--- START ---

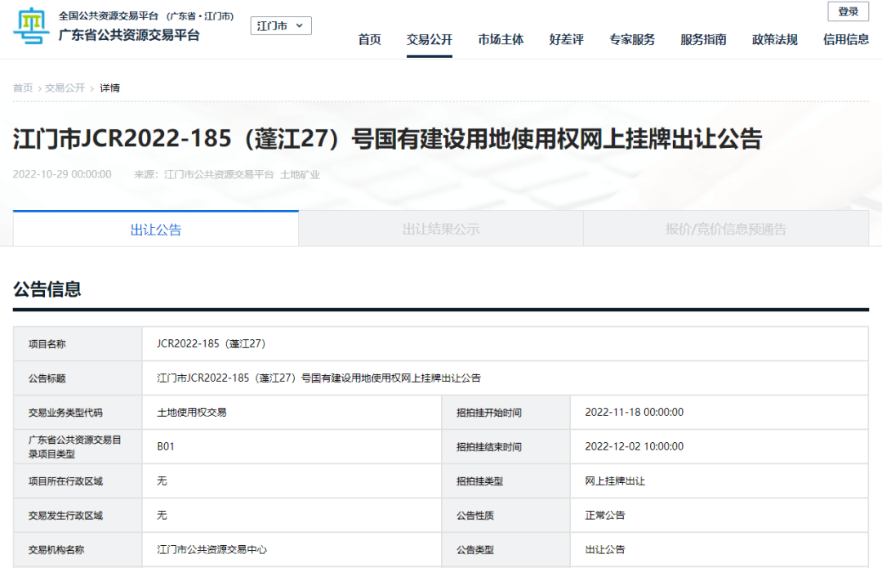This screenshot has width=882, height=568.
Task: Select the 出让公告 tab
Action: pyautogui.click(x=156, y=230)
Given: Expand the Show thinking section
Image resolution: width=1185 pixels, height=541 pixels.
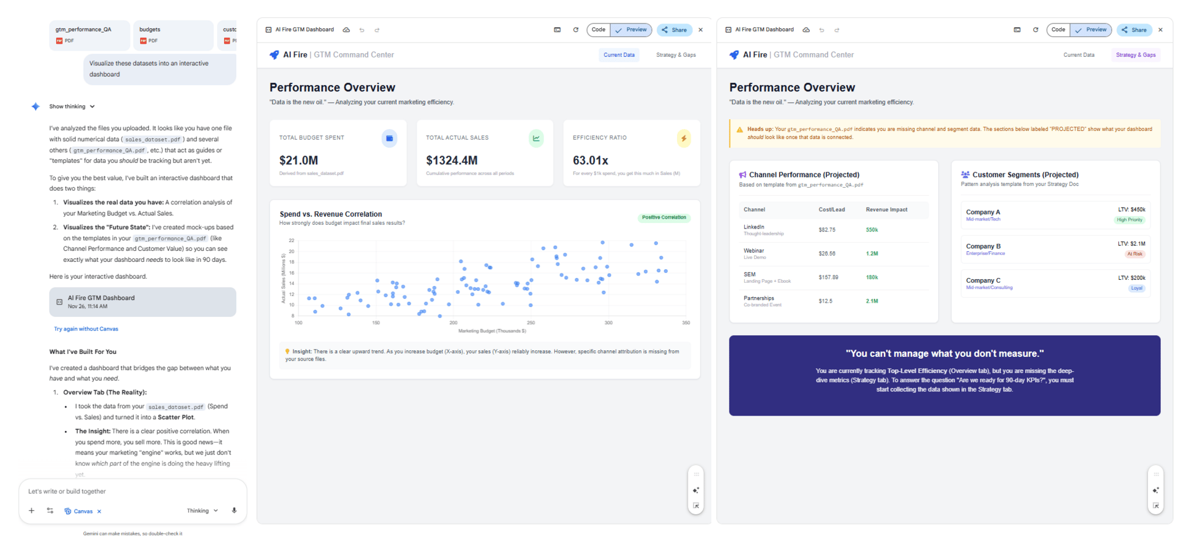Looking at the screenshot, I should click(72, 106).
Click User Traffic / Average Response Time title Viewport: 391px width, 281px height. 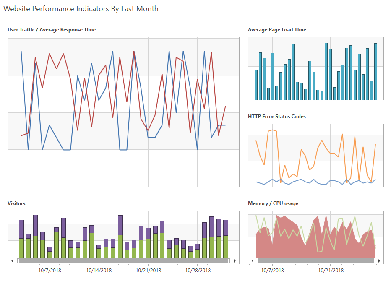[52, 30]
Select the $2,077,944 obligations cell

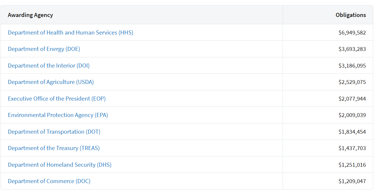(352, 99)
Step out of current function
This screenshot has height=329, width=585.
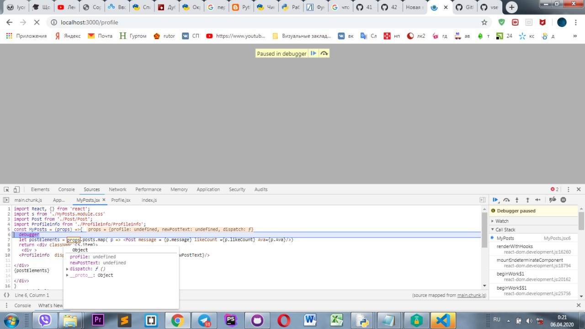527,200
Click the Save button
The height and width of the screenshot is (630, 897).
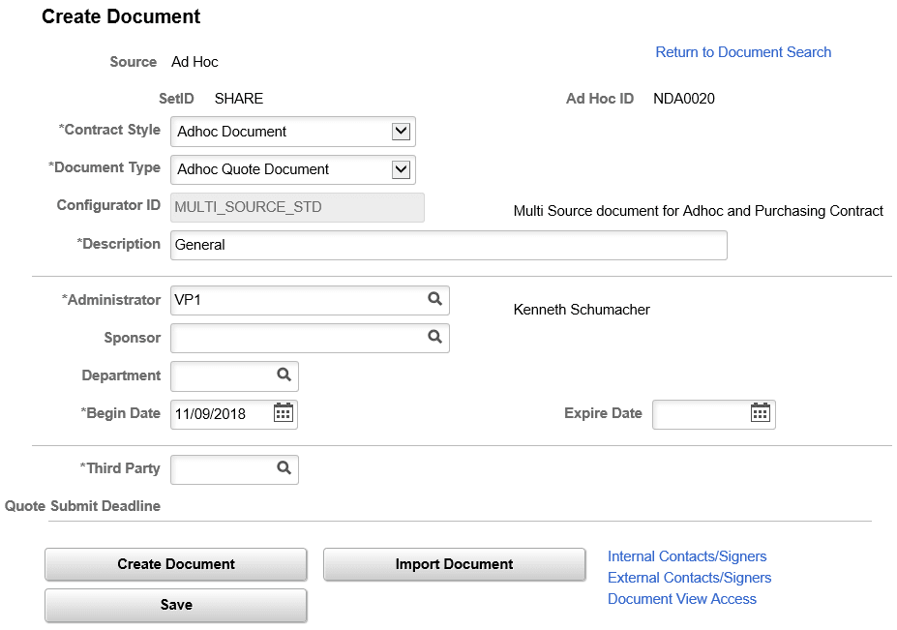tap(175, 604)
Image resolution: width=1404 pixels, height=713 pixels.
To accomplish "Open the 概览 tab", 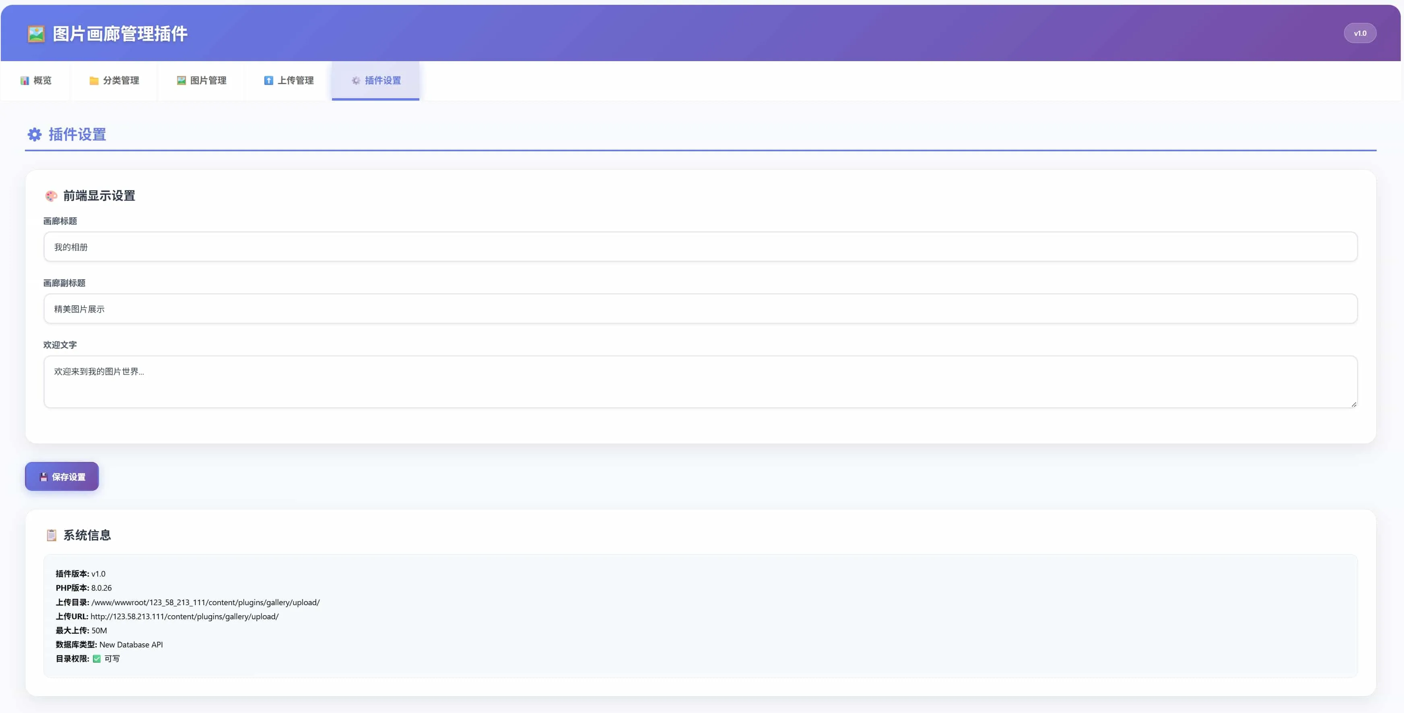I will [x=35, y=81].
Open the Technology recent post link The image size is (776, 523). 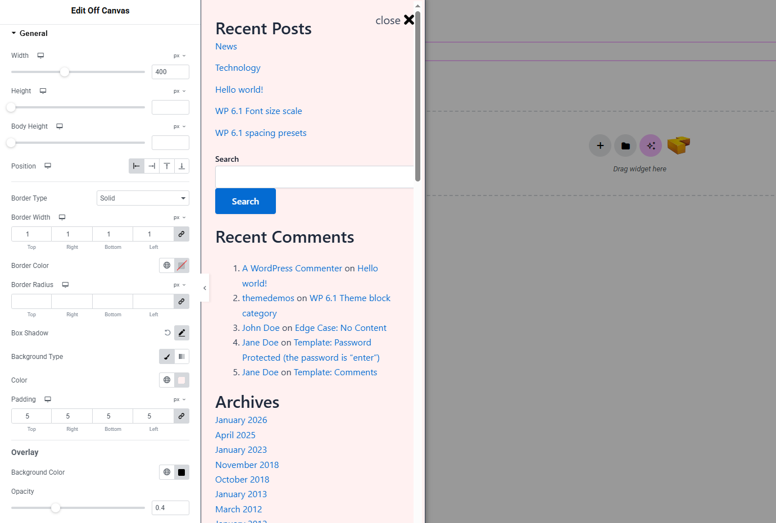pos(238,68)
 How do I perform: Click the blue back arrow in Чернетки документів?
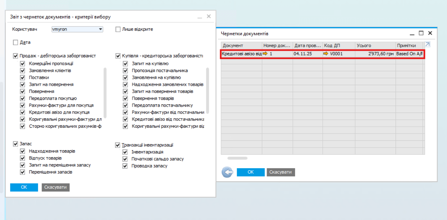[x=227, y=172]
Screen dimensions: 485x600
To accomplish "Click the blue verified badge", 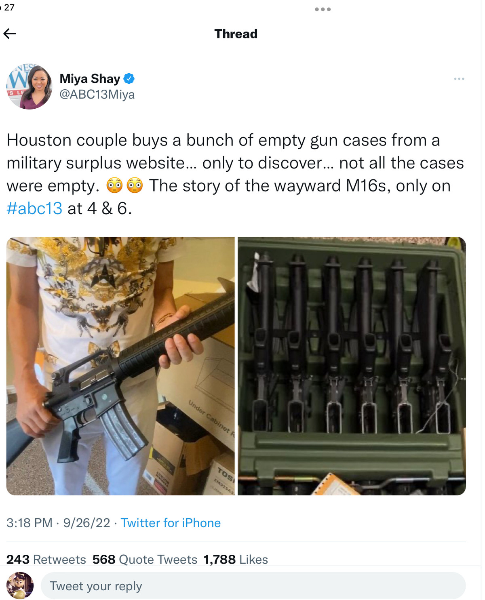I will coord(129,78).
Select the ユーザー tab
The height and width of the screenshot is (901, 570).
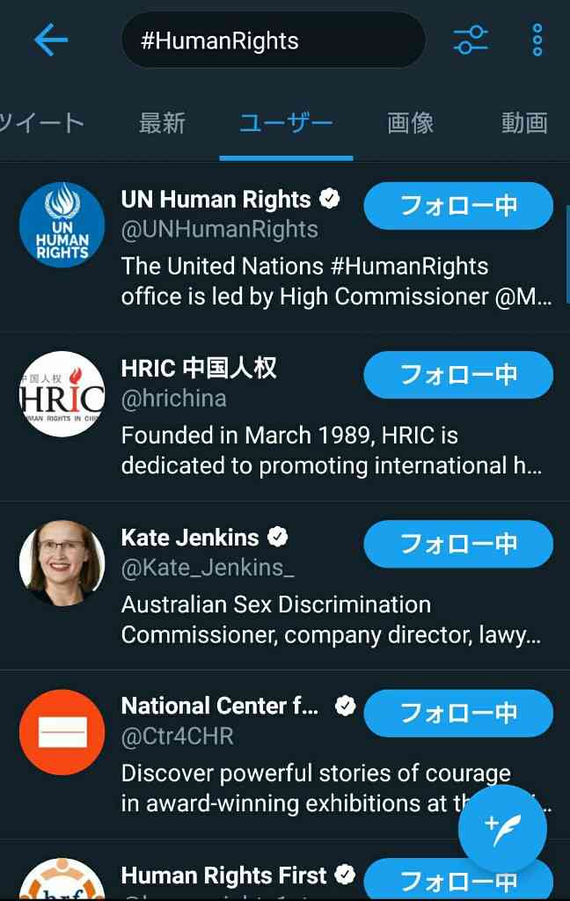286,123
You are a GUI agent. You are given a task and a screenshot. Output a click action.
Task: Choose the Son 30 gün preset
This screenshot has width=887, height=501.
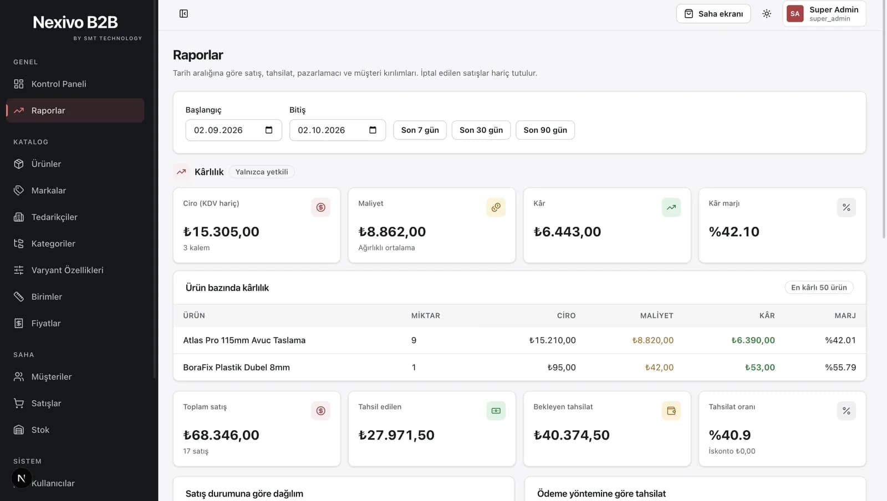[481, 130]
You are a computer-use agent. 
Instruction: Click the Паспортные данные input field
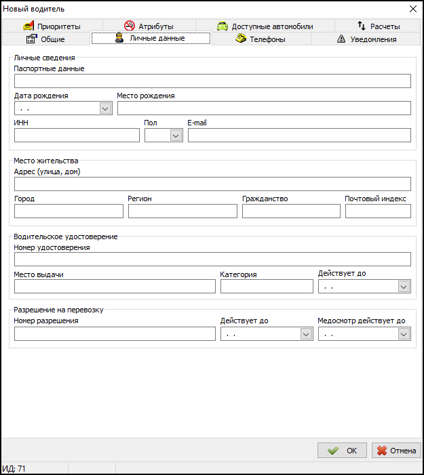click(212, 81)
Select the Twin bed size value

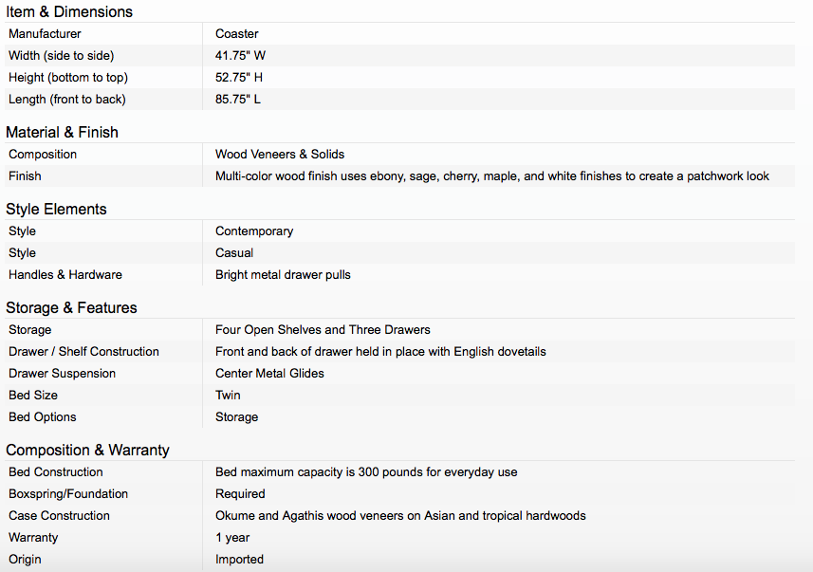[x=228, y=396]
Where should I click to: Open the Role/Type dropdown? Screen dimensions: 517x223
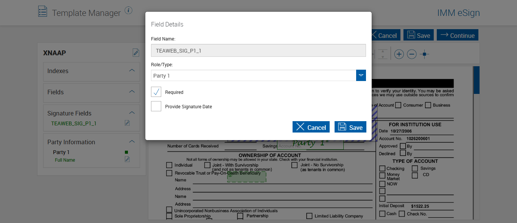(x=361, y=76)
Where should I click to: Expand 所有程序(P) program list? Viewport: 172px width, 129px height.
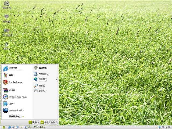coord(15,116)
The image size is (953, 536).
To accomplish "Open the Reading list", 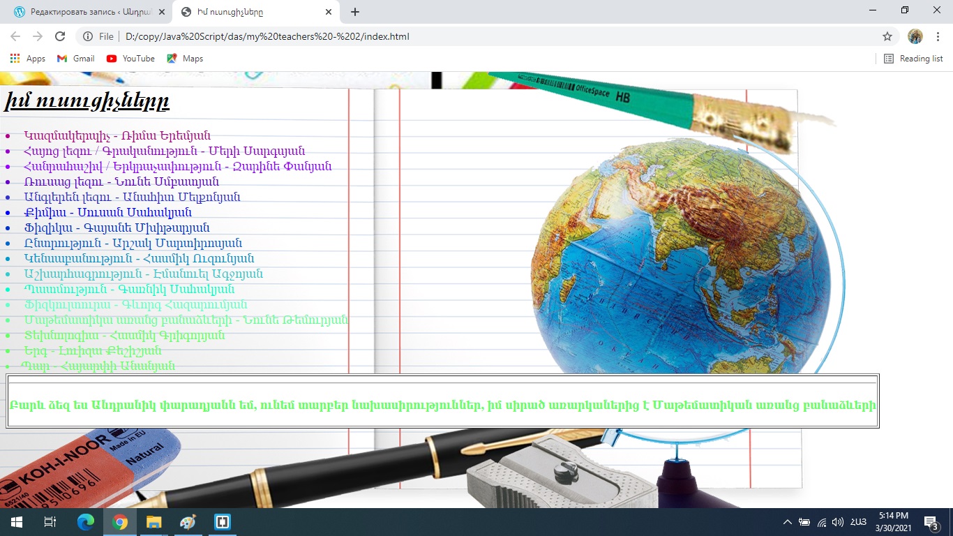I will [x=913, y=59].
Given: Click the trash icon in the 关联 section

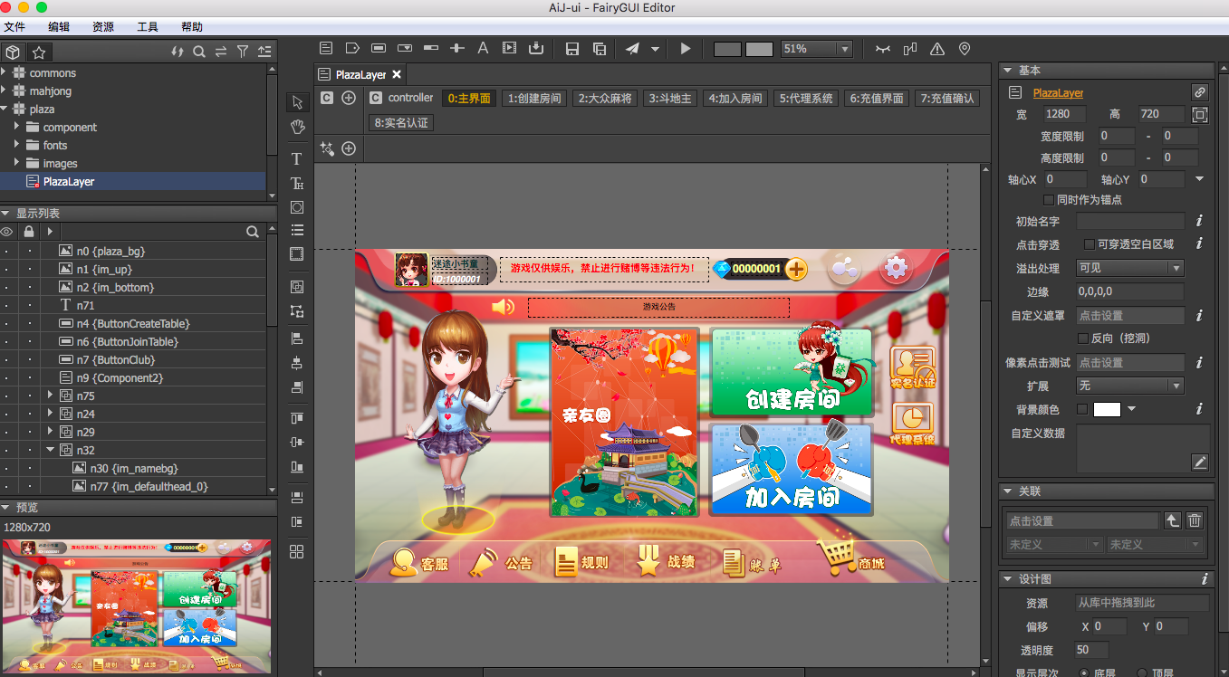Looking at the screenshot, I should (1195, 520).
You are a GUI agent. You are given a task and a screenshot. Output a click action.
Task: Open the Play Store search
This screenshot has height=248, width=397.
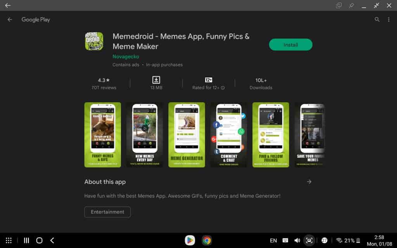click(x=376, y=19)
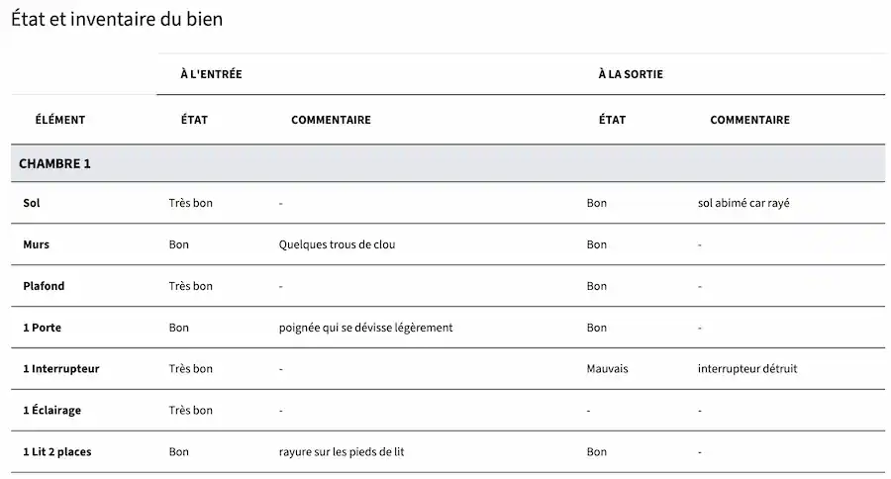Click the "À LA SORTIE" column group header

coord(631,74)
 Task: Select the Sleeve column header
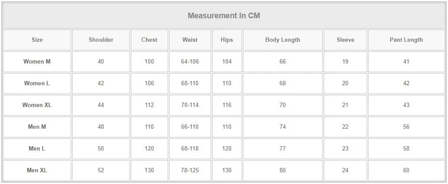345,40
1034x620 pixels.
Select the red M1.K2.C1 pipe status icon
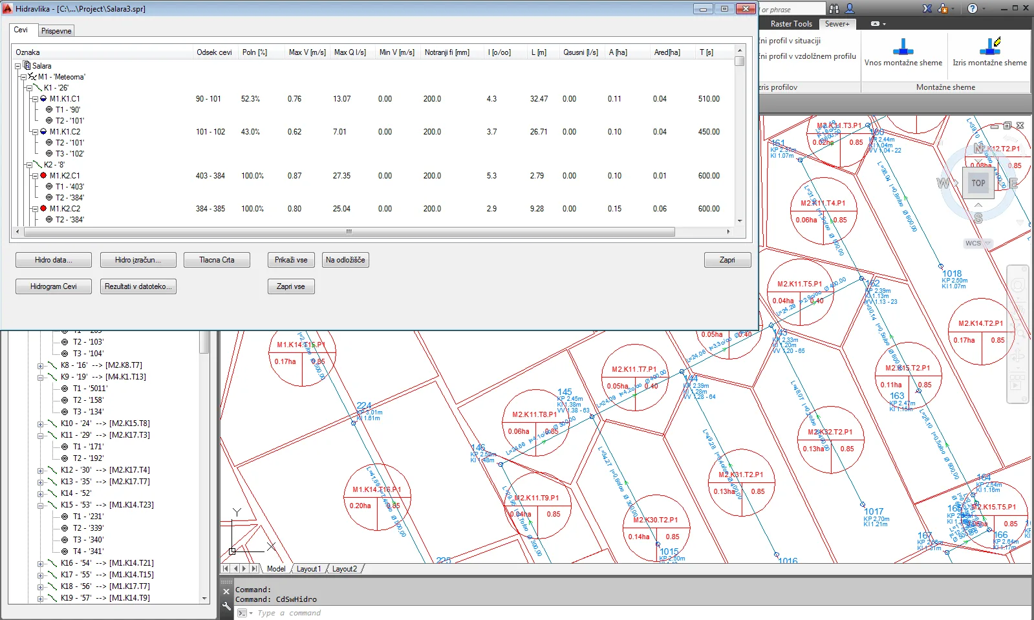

--- END ---

PROBLEM STATEMENT:
Beginning with the line where "Task: Select the Sleeve column header" appears, reproduce every remaining line of the listing above, the last one included, but none of the pictures.

TASK SOLUTION:
 Task: Select the Sleeve column header
345,40
1034x620 pixels.
Select the red M1.K2.C1 pipe status icon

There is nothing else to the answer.